■ **GIVEN REQUEST**
Continue the account of a solo trip to the Electric Cinema in Shoreditch, picking up right after its last sentence.
··· SUPPLIED PASSAGE
Hey you guys/gals 🙂
Things have been a bit busy for me lately, so yesterday I took myself on a date-break to the Electric Cinema in Shoreditch. While the Portobello Road location is my absolute favorite, the two theatres don’t have the same films showing at the same time. I’ve seen approximately 9 zillion posters for Man Up in the Underground, on the sides of buildings, and tattooed on the foreheads of sweet old ladies knitting socks in the park. I was intrigued. It’s been a while since my last romcom fix, so this film came along just in time.
I got to the theatre 2.5 hours early (because I refused to pay to go home only to turn around and come back out in a couple of hours) so I took advantage of the brunch offerings at Barber & Parlour (where you can also get a haircut or a manicure if you fancy) and ordered the Ham hock hash & fried egg with watercress…
After my extremely satisfying meal, I went to the basement lounge to read and wait for the cinema to open. The staff kept shooting glances my way, as if it’s odd to sit in a lounge alone, reading a book, when there are haircuts, manicures, and booze to be had upstairs. Ah well…we can’t all be normal. Before too long, I was freed from the curious stares of passersby and allowed to enter the screening room. Now while, as I said, I prefer the Portobello Electric, one thing I love about the Shoreditch location is that you can purchase an “angled view armchair” seat for only £8 (£10 less than the cost of a regular armchair seat). There are four such seats to choose from, at either end of the first two rows. I always choose the same one if it’s available so I can’t speak to the view from the other three angled seats, but the view I’ve experienced hasn’t stopped me enjoying whatever film I’m watching. Now onto the movie itself.
······
··· EXTRACTED MATERIAL
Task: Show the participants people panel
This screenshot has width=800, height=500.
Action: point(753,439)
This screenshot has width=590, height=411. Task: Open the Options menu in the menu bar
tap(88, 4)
······
■ **RESULT OF THIS TASK**
I knew the basic premise going in — woman semi-accidentally goes on a date with a man who mistakenly believes her to be his blind date and ends up having a great time — but wasn’t sure what type of romcom to expect. I mean, you’ve got your kinda cheesy ones (How to Lose a Guy in 10 Days, Valentine’s Day, The Holiday), teen favs (Clueless, 10 Things I Hate About You, Mean Girls), your quirky originals (Obvious Child, 40 Year Old Virgin, What If), and the raunchy/ridiculous variety (Bridesmaids, What’s Your Number?, Pitch Perfect), plus all the kinds I haven’t even mentioned. Since what I watch is dictated by mood, I love every single type of romcom there is because, however I’m feeling at the moment, there’s always one that hits me just right.
Therefore, I was curious as to what category Man Up would fall into, but came out of it unsure as to what the filmmakers intended (tbh, I think they were, too). It’s got elements of the realistic, adorable cynicism that makes Bridget Jones’s Diary a favorite of mine, but it also has this really awkward element to it. The characters speak quickly when they’re embarrassed and make jokes/statements that don’t receive reactions from other characters right away, all of which is almost embarrassingly realistic. I don’t know if I’ve mentioned it before, but I have this habit of covering my face with my hands and watching between my fingers — not when something scary is happening on screen, but when something embarrassing is happening. I definitely did that a couple of times while watching this film, but more often than not I was so caught off guard by the truth of a character’s manner that I felt too much empathy to cover my eyes — so I just inwardly cringed instead.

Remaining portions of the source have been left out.